Integral lifting method

The space frame is assembled on the ground, which is fast and easy to operate. The hoisting machinery used is smaller and the cost is lower. The ground assembly is of high safety, the synchronization of the overall lifting, the load-bearing of flexible steel strand, and the self-locking of the hoist have the advantages of safety and reliability.

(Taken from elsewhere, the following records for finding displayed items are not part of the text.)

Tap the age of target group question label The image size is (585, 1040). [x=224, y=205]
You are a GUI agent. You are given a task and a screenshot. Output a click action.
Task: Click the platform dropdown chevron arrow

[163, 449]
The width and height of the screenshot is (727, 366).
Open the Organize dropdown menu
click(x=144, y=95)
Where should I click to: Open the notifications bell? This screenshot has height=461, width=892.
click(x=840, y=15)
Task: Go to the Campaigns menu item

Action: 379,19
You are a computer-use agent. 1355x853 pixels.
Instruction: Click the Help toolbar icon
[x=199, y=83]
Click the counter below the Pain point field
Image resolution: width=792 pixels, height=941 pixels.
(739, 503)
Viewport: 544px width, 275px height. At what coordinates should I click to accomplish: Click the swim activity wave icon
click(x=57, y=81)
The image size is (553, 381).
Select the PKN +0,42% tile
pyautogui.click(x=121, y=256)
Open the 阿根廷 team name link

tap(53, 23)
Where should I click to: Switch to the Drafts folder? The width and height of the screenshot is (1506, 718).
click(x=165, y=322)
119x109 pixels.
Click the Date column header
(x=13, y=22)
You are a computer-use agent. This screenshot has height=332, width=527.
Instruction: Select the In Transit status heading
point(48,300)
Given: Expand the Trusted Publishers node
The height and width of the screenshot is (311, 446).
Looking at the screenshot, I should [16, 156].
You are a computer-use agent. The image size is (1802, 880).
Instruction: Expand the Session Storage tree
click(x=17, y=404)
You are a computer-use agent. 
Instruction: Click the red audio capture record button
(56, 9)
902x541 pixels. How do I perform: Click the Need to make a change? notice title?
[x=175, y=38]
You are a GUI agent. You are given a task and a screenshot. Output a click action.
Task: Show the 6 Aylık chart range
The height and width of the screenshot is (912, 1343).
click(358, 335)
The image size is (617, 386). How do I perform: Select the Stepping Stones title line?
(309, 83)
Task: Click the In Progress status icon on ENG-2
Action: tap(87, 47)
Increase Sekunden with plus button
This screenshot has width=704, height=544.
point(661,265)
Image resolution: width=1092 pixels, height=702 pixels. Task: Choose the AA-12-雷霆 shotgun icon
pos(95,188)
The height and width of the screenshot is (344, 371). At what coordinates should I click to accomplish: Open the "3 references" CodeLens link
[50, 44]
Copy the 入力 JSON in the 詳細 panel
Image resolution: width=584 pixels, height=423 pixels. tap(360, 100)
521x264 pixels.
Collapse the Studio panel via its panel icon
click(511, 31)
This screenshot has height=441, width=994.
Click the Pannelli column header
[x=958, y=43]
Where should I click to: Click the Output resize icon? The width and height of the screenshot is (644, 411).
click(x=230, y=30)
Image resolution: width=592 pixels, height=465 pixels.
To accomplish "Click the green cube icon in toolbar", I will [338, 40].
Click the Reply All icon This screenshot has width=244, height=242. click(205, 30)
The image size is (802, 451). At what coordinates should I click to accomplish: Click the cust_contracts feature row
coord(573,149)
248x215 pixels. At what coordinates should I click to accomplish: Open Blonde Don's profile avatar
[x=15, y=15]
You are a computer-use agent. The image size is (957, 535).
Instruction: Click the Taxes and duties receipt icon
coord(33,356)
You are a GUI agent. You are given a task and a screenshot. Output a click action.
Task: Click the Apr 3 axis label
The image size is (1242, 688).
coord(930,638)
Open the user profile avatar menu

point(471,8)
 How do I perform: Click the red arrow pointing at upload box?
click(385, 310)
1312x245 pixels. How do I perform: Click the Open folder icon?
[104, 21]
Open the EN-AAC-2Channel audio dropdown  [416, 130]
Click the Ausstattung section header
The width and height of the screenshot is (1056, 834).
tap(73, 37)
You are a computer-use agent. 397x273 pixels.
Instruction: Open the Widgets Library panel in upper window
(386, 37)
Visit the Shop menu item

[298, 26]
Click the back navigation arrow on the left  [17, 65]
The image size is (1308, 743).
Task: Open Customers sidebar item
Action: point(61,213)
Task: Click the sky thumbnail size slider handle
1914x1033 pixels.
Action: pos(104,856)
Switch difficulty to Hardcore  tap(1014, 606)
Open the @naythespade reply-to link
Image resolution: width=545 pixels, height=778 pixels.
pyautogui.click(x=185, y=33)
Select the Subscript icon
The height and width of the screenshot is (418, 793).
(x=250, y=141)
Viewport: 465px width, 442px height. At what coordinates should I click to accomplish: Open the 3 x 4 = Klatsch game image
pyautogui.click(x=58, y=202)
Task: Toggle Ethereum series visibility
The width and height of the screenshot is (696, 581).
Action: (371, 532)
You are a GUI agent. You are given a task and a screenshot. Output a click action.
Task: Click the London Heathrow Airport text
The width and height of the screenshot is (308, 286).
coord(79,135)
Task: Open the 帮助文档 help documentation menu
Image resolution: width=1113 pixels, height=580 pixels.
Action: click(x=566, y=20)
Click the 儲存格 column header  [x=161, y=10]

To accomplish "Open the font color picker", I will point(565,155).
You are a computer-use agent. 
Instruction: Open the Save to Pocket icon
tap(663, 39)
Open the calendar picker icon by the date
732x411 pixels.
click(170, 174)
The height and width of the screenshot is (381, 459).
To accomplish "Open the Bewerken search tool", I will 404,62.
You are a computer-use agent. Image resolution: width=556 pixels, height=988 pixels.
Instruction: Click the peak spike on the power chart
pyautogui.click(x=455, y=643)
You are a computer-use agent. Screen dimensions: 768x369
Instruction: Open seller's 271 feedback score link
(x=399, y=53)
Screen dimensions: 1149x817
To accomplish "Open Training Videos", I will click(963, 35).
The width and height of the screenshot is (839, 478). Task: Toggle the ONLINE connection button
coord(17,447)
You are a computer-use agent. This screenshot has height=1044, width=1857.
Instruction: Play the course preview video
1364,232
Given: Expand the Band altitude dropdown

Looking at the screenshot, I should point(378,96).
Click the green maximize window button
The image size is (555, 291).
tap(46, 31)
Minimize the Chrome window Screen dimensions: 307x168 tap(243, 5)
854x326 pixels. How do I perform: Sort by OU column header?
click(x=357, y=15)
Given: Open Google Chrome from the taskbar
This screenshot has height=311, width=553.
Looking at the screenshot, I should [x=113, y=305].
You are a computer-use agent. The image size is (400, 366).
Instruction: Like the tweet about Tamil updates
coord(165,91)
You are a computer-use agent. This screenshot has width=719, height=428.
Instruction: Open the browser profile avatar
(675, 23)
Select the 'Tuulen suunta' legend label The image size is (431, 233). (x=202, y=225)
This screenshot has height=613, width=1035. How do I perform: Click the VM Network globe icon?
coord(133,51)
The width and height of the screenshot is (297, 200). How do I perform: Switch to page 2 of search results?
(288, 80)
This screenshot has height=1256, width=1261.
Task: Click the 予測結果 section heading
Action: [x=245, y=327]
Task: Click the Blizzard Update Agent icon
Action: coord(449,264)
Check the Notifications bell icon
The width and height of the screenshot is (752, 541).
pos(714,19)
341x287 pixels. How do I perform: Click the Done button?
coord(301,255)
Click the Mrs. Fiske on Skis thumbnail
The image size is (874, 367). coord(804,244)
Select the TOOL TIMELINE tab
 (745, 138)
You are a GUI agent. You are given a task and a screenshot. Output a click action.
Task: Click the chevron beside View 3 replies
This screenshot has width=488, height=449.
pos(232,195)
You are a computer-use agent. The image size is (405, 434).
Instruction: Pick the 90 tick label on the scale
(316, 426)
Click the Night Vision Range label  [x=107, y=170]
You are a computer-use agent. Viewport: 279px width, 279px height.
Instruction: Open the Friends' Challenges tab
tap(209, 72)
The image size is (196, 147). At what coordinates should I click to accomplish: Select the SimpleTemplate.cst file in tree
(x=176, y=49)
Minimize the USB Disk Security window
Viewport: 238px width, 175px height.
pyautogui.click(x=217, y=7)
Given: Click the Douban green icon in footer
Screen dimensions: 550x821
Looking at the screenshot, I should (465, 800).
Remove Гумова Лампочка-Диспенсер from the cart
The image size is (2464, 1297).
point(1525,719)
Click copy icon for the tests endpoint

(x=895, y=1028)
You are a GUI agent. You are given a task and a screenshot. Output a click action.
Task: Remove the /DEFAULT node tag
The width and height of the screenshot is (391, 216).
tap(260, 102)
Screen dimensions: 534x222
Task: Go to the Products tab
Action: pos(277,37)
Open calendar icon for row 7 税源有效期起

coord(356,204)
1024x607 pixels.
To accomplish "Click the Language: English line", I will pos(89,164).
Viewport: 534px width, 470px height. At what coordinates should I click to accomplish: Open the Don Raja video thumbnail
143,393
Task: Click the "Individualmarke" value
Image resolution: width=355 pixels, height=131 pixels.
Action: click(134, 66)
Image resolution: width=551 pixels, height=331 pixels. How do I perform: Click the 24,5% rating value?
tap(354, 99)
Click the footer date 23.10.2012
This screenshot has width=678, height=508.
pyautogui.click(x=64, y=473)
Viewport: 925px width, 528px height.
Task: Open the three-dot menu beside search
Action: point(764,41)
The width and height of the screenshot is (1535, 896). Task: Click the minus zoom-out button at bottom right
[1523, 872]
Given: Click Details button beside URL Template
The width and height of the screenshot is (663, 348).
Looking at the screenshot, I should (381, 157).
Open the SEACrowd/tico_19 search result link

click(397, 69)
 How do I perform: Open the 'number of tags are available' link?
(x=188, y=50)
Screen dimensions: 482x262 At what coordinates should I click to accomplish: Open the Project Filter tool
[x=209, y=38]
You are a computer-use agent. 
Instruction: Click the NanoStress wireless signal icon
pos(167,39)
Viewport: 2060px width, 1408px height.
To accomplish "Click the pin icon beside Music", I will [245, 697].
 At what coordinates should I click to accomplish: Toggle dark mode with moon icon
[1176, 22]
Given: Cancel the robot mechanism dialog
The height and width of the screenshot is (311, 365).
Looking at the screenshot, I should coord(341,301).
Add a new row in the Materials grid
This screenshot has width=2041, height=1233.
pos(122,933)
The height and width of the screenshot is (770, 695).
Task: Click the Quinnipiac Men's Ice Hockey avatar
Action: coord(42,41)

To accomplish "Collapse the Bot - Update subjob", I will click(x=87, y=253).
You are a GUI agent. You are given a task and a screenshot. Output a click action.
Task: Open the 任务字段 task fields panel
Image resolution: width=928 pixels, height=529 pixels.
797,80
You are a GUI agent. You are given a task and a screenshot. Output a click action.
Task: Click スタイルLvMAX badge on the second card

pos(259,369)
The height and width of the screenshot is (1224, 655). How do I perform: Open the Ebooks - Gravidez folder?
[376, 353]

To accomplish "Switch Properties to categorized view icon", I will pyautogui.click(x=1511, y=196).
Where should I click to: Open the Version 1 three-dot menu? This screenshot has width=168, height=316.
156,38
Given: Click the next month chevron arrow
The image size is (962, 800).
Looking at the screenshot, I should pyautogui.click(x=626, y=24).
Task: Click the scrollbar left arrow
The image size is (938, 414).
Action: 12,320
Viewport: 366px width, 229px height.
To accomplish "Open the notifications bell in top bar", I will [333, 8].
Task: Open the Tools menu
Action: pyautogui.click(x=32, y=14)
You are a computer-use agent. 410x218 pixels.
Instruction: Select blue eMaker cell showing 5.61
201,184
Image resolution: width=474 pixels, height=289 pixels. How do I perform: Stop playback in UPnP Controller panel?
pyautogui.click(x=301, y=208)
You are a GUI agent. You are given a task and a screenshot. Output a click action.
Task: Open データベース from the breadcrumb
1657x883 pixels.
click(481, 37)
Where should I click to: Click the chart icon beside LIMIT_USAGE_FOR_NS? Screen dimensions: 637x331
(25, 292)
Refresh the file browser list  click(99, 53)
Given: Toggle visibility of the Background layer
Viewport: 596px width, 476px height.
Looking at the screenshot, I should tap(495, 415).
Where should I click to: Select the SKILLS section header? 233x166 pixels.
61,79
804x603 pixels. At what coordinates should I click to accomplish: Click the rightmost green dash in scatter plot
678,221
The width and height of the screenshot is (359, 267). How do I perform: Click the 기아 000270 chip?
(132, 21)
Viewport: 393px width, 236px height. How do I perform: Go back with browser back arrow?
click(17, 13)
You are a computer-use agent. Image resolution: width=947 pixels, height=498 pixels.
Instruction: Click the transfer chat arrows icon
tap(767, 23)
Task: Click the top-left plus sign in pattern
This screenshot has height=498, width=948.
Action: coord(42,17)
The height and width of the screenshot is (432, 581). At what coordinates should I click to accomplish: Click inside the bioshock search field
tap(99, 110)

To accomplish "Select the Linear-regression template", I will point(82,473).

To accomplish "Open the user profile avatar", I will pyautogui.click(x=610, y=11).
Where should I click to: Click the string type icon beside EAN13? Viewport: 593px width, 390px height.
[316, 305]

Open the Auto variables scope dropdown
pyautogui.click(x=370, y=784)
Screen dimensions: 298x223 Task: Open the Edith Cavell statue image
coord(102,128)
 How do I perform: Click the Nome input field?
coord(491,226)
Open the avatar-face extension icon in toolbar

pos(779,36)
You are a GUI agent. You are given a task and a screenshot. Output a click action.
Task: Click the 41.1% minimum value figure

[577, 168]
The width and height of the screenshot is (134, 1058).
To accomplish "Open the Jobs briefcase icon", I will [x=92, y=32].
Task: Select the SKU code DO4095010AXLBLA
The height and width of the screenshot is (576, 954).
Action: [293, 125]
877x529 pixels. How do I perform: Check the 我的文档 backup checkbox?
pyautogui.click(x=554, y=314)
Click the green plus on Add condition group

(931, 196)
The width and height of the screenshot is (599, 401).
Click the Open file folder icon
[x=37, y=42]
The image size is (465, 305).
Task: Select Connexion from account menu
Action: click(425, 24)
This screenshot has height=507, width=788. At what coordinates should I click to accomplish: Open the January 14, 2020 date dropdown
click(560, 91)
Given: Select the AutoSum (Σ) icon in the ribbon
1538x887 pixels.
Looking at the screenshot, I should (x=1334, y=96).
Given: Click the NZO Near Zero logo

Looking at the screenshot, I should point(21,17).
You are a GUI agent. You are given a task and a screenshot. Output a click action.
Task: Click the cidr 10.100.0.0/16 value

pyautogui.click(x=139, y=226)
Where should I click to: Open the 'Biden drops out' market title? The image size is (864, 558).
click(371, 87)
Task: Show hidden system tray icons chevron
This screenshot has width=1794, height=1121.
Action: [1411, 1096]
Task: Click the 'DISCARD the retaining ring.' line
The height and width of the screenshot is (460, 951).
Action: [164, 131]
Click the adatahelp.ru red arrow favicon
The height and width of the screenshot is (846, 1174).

3.2 space frame construction process

The assembling process of the space frame is divided into three parts: the gate truss, the middle truss, and the rear truss, in which the construction of equipment such as the bridle path and pipeline is installed synchronously with the space frame. First, the middle space frame and the gate truss were assembled on the ground, and one post-assembling segment was set between them, and two post-assembling segments were set outside. The installation of the space frame adopts hydraulic synchronous lifting technology, and two times to lift: after the completion of the gate truss assembly, the temporary lifting frame is used to lift the lower chord of the central space frame to 5.0m elevation, and the connection with the gate truss is realized through the assembly of a post-assembling segment so that the space frame forms a whole; After assembling, carry out the second lifting, lifting height directly reach the design elevation, and then carry out the installation of the second post-assembling segment.

The construction of space frame structure in the international airport maintenance building provides the following experience for similar projects:

(1) in the span of a large, rod system, complex form of roof construction, the need for the characteristics of the space frame to select the right lifting point or support point, in the most reasonable place of lifting, can reduce the impact of lifting process on the structure. (2) Attention should be paid to real-time monitoring in the construction process of the overall lifting of the space frame. Any deviation of the superstructure will have an impact on the subsequent construction process, which requires real-time monitoring and real-time correction.